Roopy Kopec, Dr R.E.M. Lee Hospital Foundation fundraising director, stands by a Skeena Sawmills corporate tree which was part of the 2020 Festival of Trees online auction. (Submitted photo/Heather Bellamy)

Roopy Kopec, Dr R.E.M. Lee Hospital Foundation fundraising director, stands by a Skeena Sawmills corporate tree which was part of the 2020 Festival of Trees online auction. (Submitted photo/Heather Bellamy)

Third annual Festival of Trees aims to spread holiday cheer, raise funds for medical equipment

This year’s event will take place at the Heritage Park Museum on Nov. 19 and 20

The Dr. R.E.M. Lee Hospital Foundation’s third annual Festival of Trees will be returning to Heritage Park Museum this month, after going virtual last year due to the COVID-19 pandemic.

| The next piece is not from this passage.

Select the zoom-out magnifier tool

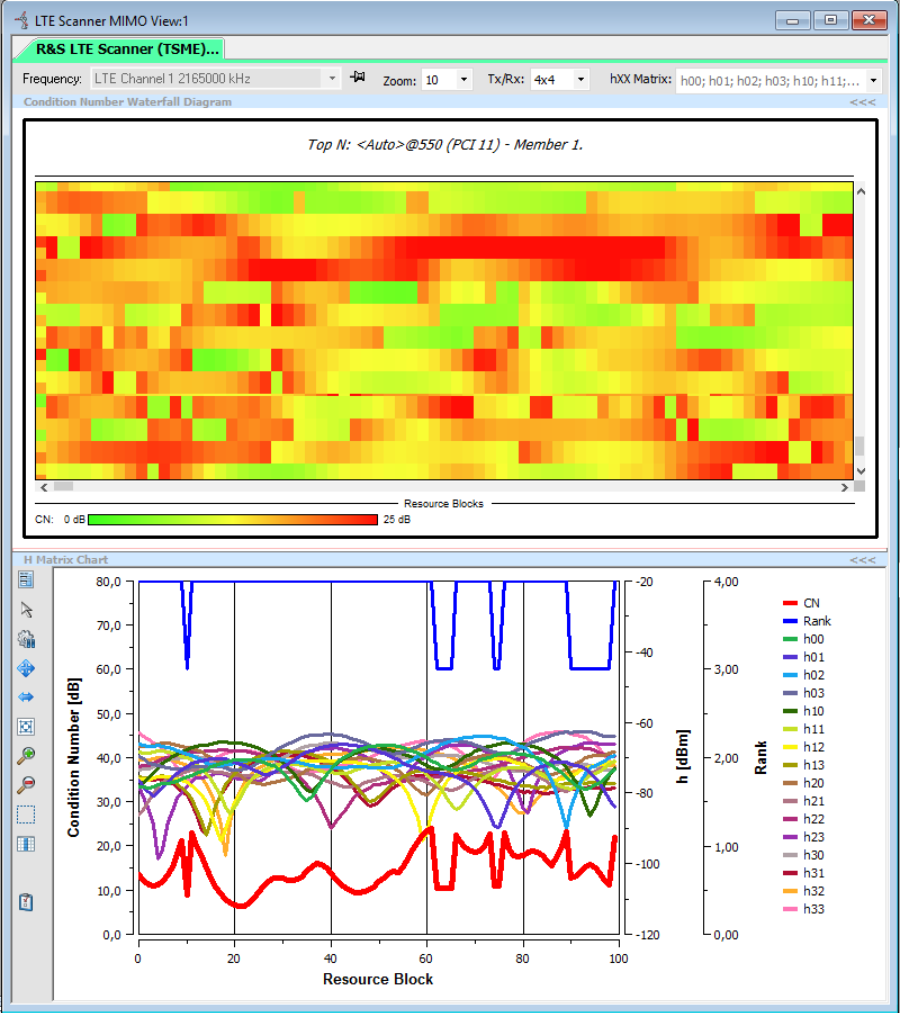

People in Terrace can visit the museum on Friday, Nov. 19 from 4 p.m. to 7 p.m. or Saturday, Nov. 20 from 10 a.m. to 5 p.m. to take a photo with a vintage Nordic Santa and enter a raffle for decorated mini-trees.

Staff from various departments at Mills Memorial Hospital were invited to take a miniature tree and decorate it. A total of 20 such trees are will be displayed at the festival to the public who can win them in a raffle.

Admission is $2 each day and raffle tickets are priced at three for $10, or one for $5. There are also five full size corporate trees valued up to $1,000 each available to be won, plus specially curated First Nations art items that can be bid on on-site.

There will also be hot apple cider and cookies by donation.

All proceeds from the event will be going towards a $188,845 StealthStation ENT Imaging Guidance System, which would bring a surgical rhinology service (nose and sinus) to northwest B.C. for the first time.

Last year, the Festival of Trees was cancelled the day before it was set to open when Dr. Bonnie Henry, B.C.’s chief public health officer, introduced sweeping new COVID-19 restrictions.

The D. R.E.M. Lee Hospital Foundation changed its plans at the last minute and went ahead with an online auction, raising nearly $30,000. That helped the foundation reach its goal of purchasing a $211,000 ultrasound with echo-cardiogram for Mills Memorial Hospital.